Indonesia’s Blank Screens
A mystery tax has nearly dried up the supply of foreign films in the country
The western movies showing in Jakarta last weekend included My Sassy Girl, released in 2008, New Daughter and Blood Creek, both released in 2009, and Source Code, released last April.
“There are no new Hollywood films showing in Indonesia because of a boycott by distributors regarding a new tax. This was supposed to be ‘resolved’ already but it hasn’t been,” wrote Chris Holm, a Jakarta-based moviegoer, on Facebook. “The idiot official responsible can’t be contacted, of course. Why? Because he is with a delegation attending f***ing Cannes.”
“He” is Syamsul Lussa, the Director of Films at the Culture and Tourism Ministry. France’s Cannes Film Festival, which runs from May 11 to May 22 is perhaps the world’s most prestigious film festival. One imagines he will be watching many western films.

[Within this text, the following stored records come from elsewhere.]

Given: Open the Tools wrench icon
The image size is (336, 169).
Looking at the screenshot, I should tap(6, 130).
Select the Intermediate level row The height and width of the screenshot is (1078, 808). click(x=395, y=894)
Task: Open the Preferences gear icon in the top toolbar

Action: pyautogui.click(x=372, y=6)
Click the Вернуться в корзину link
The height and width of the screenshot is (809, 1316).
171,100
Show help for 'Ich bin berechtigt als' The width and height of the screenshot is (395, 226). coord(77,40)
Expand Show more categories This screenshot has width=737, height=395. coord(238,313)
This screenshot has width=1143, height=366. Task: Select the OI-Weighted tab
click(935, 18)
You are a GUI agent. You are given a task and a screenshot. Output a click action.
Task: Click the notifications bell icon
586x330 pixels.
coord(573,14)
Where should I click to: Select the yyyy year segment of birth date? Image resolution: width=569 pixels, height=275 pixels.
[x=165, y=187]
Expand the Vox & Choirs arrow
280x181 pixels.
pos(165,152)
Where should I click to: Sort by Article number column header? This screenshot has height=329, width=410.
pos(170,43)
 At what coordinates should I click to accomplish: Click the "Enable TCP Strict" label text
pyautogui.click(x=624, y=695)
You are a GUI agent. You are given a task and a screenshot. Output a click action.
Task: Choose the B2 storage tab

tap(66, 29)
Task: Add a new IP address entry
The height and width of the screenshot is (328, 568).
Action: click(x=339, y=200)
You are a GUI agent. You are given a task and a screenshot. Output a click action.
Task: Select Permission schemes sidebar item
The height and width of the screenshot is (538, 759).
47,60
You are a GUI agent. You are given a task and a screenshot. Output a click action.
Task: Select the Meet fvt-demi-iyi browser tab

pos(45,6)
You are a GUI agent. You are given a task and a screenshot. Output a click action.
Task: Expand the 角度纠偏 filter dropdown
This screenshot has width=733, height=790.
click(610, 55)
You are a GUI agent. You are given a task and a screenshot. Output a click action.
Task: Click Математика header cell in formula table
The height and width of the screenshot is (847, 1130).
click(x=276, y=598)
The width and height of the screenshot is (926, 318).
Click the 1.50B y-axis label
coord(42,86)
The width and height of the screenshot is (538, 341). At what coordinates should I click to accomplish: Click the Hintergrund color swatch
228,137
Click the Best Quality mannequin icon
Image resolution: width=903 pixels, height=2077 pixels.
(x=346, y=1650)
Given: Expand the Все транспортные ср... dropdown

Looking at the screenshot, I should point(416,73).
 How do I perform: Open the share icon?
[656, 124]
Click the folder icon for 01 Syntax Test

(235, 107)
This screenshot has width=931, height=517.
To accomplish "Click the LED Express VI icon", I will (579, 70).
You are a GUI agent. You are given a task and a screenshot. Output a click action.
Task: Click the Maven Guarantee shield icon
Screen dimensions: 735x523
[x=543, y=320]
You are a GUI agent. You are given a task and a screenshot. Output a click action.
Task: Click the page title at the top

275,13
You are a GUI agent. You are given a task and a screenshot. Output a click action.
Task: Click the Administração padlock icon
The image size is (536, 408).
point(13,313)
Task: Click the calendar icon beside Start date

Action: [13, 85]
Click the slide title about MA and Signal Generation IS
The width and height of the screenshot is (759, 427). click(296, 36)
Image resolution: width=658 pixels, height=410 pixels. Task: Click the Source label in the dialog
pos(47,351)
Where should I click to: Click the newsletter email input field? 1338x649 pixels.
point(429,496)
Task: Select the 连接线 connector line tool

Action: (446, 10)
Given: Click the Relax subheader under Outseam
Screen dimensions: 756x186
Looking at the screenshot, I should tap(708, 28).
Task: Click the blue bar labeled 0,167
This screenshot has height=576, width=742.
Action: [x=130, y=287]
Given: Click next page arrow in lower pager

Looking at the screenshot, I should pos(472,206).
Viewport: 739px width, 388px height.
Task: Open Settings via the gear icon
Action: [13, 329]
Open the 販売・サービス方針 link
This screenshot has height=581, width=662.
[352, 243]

The US Motion Picture Association stopped exporting films to Indonesia on Feb. 1 over a new royalty tax that the Indonesian Cinema Companies Union said would have a “significant detrimental impact on the cost of bringing a film into Indonesia. On Feb. 17, the union imposed a boycott of western films. The government, according to local media, promised a resolution by the end of March but the impasse continues.